Exercises>
A: Answer these questions on the Tamarin Vector documentation, one per line:
(i) Which components does the documentation name?
(ii) What happens when code tries to instantiate "Vector"?
(iii) Which type does Vector$object represent?
B: Duplicate the passage of the Tamarin Vector documentation from "Documentation on the" to "is not possible.".
C: Carry the Tamarin Vector documentation forward, starting after its final sentence.

*** Document extract Section Begins ***

An explanation of __AS3__.vec and other Vector oddities

A recent Tamarin commit from Lars Hansen explains a lot. The text below is from the source comments.

http://hg.mozilla.org/tamarin-redux/rev/817f3e019ba2

Documentation on the structure of the Vector code in Tamarin (2011-10-20).

Five components: AS3, ABC, ASC, verifier, runtime. These interact in various ways and a
linear narrative is not possible.

On the AS3 side we have this (core/Vector.as, core/VectorImpl.as):

package AS3.vec
{
class Vector …
class Vector$int …
class Vector$uint …
class Vector$double …
class Vector$object …
}

The namespace “AS3.vec” is an artifact of a time when we did not have good API
versioning and could not introduce new top-level names without the risk of breaking
existing code. Today we would probably have made “Vector” public & versioned.

“Vector” is public in its package but cannot be instantiated (a run-time error is thrown)
and has no members. It is possible to capture its value and use it as part of a type
application, eg, “var v=Vector; new v.<int>” will create a Vector.<int>. It’s also
referenced in code using the APPLYTYPE instruction and CONSTANT_TypeName multiname kind (below).

Vector$int, Vector$uint, Vector$double, and Vector$object are not public in their package.
They represent Vector.<int>, Vector.<uint>, Vector.<Number>, and Vector.<*> respectively;
the first three special cases are provided in order to specialize the representation
and the last is a catch-all.

The Vector$int etc bindings are artifacts of an older design and are kept around for the
sake of backward compatibility with existing bytecode, which referenced those names
directly (see ASC notes below).

*** Document extract Section Ends ***
*** Data Section Begins ***

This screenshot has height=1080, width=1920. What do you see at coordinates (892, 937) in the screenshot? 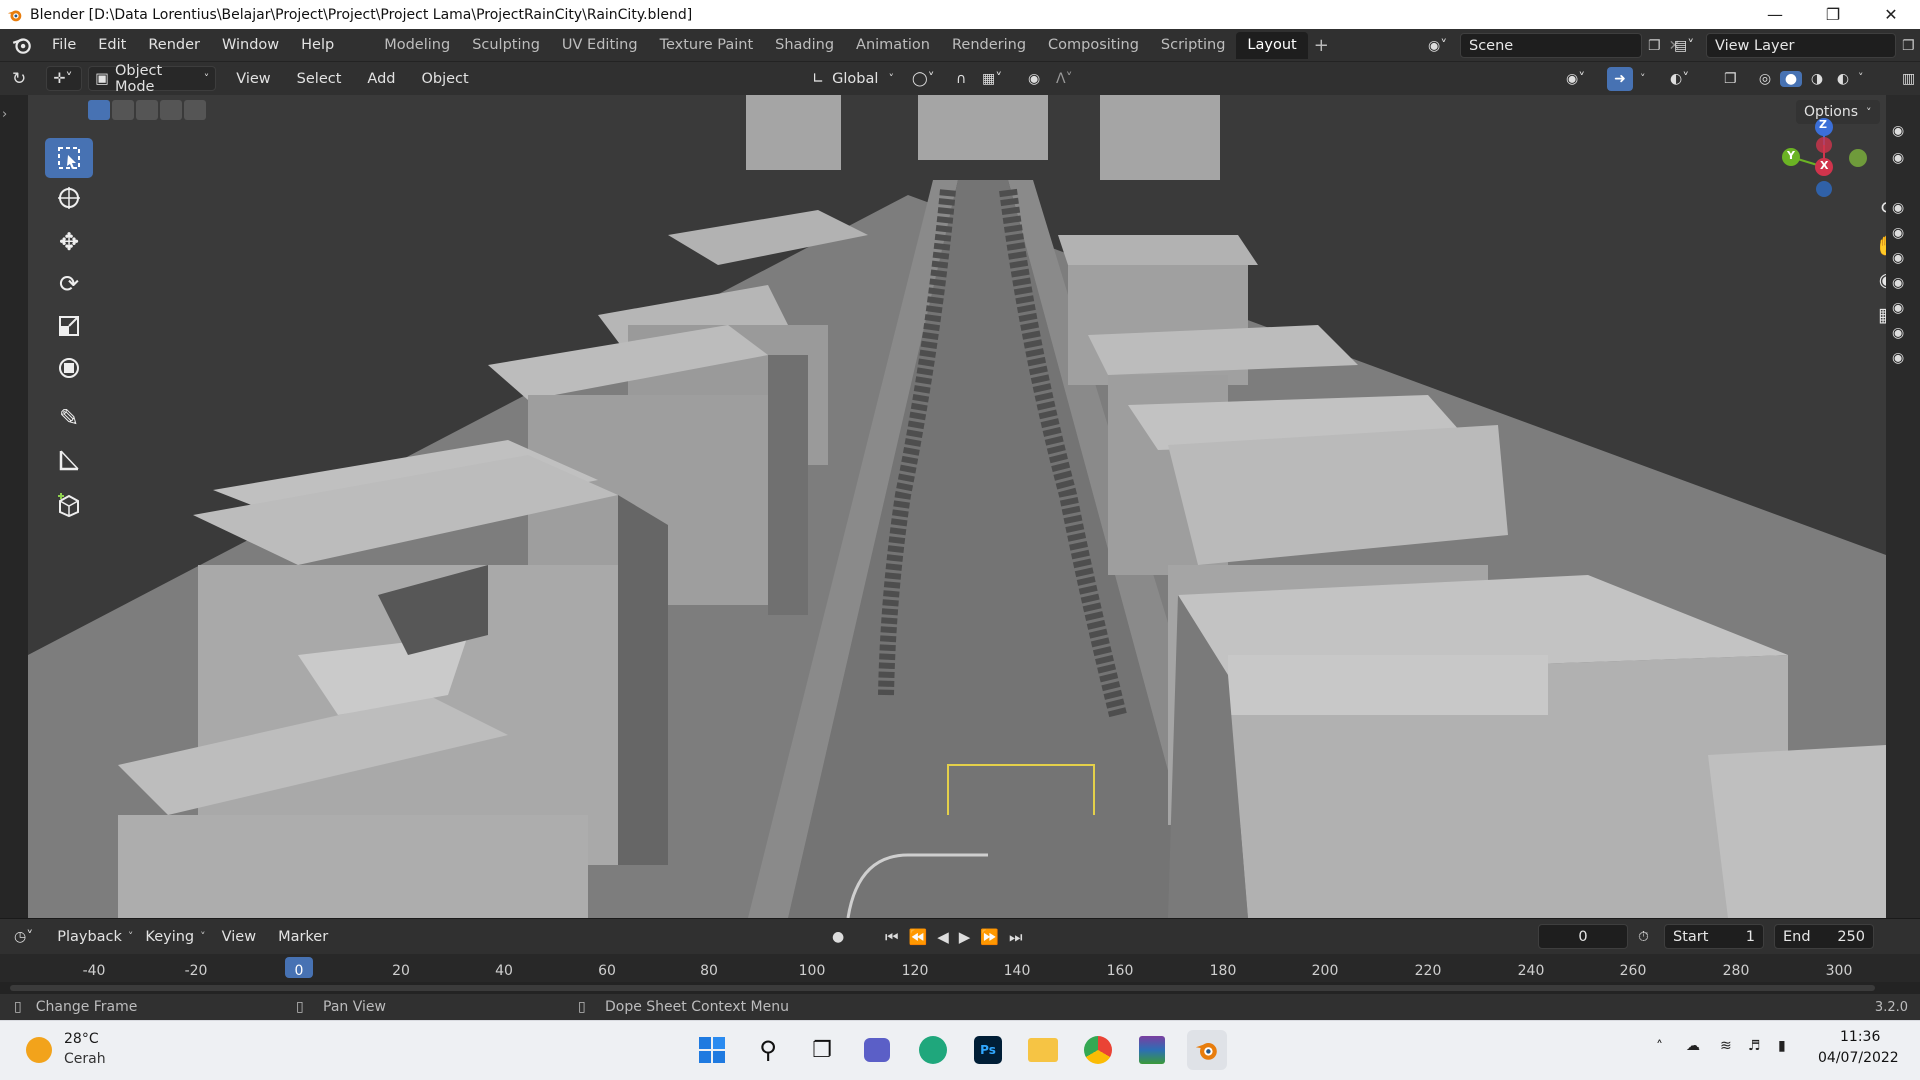
I see `jump-start-icon: ⏮` at bounding box center [892, 937].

*** Data Section Ends ***

Results of the tasks>
A:
(i) AS3, ABC, ASC, the verifier and the runtime.
(ii) A run-time error is thrown.
(iii) Vector.<*>.

B:
Documentation on the structure of the Vector code in Tamarin (2011-10-20).

Five components: AS3, ABC, ASC, verifier, runtime. These interact in various ways and a
linear narrative is not possible.

C:
The object resulting from the expression “Vector.<int>” is the same object as the Vector$int
object in the AS3.vec package, ditto for the other three base types. Note carefully
that Vector$object maps to Vector.<*> and that Vector.<Object> is different. (Vector$object
should really have been called Vector$any.)

For other base types than int, uint, Number, and * the VM synthesizes new Vector classes at
run-time. The new classes are effectively clones of Vector$object, but their class objects
are distinct from the object held in Vector$object.

ASC:

If AS3 code references the name “Vector” and Vector is not bound lexically in the compilation
unit then ASC will generate code that opens the namespace “AS3.vec” so that the “Vector”
binding becomes available.

The current ASC - unlike older ASC - does not reference the Vector$int etc names directly,
instead it emits the APPLYTYPE instruction and the CONSTANT_TypeName multiname kind to
reference parameterized types in expression and type contexts, respectively.

ABC and verification:

The ABC instruction APPLYTYPE creates a class object for a type application T0.<T1,…>.
It’s a general instruction. APPLYTYPE is effectively implemented as an a call to the
applyTypeArgs() virtual on avmplus::ScriptObject.

APPLYTYPE does not have any interesting verification constraints, all the checking is
done at runtime (see below); basically the factory must be Vector and there must be one
type argument.

The ABC multiname kind CONSTANT_TypeName references an instantiated type and comprises a
base type (a factory), an argument count, and a number of arguments, all of which must be
multinames.

The AbcParser checks that there is exactly one type parameter for CONSTANT_TypeName, this
simplifies the representation of Multiname as it only has to support the special case.
This constraint can be lifted later without invalidating existing code or needing to introduce
a new instruction for the general case.

CONSTANT_TypeName names will eventually end up being passed through PoolObject::resolveParameterizedType,
which will fail (return NULL) if the base type is not Vector. That will in turn lead to a
verification error, at least in type contexts (called from resolveTypeName).

In sum, only Vector.<T> for exactly one T is supported at this time through a combination
of checks.

Runtime.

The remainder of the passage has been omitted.